Interior Design & Furniture
"Luxury is not a question of accumulating beautiful objects. It is the absolute opposite. It is the art of knowing how to find elegance in the minimum."
— Andrée Putman
Andrée Putman (1925–2013) was a French interior designer, furniture designer, and entrepreneur, known for her minimalist, avant-garde aesthetic. Born in Paris, she studied music at the Paris Conservatoire before turning to design.
Putman is best known internationally for her groundbreaking interior design of Morgans Hotel in New York (1984), widely credited as the first boutique hotel. The project — transforming a run-down Murray Hill property into a sleek, minimalist destination — established the template for a hospitality genre that would transform the industry.
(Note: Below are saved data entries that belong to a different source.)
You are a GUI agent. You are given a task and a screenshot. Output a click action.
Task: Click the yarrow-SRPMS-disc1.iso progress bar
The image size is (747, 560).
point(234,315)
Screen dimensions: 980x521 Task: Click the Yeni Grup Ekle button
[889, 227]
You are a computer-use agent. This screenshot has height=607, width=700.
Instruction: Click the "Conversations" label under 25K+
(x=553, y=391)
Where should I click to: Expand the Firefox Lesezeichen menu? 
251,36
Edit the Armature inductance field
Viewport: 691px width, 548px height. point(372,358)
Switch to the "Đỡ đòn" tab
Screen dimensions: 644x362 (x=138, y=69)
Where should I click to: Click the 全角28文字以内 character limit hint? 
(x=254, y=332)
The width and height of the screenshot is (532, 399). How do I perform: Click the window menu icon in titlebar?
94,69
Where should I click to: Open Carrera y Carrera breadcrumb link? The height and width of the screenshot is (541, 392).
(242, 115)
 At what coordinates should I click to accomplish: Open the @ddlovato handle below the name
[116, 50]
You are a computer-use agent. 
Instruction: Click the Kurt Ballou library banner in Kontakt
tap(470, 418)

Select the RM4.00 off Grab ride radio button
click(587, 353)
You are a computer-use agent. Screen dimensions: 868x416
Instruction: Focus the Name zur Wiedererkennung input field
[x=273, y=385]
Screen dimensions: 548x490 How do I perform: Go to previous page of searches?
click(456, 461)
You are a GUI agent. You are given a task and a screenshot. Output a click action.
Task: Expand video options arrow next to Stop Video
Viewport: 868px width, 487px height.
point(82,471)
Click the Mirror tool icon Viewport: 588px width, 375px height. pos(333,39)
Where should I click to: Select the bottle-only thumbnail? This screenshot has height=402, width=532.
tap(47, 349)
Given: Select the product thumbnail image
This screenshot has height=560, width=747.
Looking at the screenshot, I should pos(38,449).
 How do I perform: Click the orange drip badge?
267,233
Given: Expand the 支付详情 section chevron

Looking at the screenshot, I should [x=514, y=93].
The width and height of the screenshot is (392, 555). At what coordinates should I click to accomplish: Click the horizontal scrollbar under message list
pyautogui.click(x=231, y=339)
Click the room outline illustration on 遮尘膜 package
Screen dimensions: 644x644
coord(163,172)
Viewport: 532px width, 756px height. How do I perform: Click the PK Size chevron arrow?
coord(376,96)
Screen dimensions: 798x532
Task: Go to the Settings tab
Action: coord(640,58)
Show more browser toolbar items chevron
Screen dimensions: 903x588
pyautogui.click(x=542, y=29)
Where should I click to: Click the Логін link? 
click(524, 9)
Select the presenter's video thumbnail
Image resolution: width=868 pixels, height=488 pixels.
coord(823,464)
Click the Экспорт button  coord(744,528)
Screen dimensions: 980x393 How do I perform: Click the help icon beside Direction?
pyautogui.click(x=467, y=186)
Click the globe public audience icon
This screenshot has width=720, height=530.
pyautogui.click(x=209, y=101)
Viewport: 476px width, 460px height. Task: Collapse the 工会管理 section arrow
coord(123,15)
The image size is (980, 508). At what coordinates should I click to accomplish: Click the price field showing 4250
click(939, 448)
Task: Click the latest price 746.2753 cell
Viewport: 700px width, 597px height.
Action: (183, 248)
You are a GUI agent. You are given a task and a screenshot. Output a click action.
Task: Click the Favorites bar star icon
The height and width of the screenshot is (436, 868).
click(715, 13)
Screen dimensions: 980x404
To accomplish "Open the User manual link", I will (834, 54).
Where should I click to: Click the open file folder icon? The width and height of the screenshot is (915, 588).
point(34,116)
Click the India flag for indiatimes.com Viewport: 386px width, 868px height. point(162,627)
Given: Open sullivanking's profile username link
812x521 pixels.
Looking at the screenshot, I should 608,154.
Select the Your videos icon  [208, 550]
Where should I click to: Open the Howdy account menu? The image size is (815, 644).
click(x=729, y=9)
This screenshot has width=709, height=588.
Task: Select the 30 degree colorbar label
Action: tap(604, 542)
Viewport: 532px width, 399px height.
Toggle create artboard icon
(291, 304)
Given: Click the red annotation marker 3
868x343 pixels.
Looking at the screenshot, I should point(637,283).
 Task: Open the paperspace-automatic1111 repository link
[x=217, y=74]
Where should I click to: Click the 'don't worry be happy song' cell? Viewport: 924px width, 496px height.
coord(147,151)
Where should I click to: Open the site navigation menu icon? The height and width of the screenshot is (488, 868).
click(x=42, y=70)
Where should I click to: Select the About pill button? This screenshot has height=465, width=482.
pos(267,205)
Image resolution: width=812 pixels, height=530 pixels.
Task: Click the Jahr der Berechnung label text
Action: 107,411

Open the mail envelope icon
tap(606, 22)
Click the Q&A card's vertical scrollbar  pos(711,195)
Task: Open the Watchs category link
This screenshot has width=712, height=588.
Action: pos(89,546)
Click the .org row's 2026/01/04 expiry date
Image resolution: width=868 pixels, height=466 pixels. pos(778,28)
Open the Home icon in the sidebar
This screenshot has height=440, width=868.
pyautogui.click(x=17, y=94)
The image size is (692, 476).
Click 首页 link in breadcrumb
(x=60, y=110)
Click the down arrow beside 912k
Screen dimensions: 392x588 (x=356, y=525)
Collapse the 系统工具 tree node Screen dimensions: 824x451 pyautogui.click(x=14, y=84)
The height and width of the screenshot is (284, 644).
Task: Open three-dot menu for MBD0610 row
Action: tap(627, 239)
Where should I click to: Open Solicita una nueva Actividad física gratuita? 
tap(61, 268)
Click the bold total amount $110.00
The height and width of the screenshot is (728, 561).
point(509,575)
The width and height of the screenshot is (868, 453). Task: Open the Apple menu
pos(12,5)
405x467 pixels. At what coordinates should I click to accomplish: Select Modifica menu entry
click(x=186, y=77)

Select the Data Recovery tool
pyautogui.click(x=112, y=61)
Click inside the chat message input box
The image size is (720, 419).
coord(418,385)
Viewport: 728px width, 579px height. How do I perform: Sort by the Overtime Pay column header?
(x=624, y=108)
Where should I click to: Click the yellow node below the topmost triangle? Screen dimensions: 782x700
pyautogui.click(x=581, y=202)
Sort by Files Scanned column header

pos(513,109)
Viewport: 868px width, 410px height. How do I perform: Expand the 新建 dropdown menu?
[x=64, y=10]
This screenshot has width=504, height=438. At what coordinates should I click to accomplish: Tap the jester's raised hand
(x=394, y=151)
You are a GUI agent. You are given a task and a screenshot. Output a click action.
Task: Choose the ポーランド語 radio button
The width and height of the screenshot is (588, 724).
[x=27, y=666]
Before Morgans, she founded Écart International in 1978, a company devoted to re-editing forgotten masterpieces of early 20th-century design, including works by Eileen Gray, Robert Mallet-Stevens, and René Herbst. Through Écart, Putman rescued these designs from obscurity, bringing them to a new audience.
Her subsequent commissions included interiors for the French Ministry of Culture under Jack Lang, the Concorde supersonic jet for Air France, boutiques for Yves Saint Laurent, Karl Lagerfeld, and Thierry Mugler, and the interior of the CAPC Museum of Contemporary Art in Bordeaux. She received the French National Order of Merit and was made a Chevalier of the Légion d'Honneur.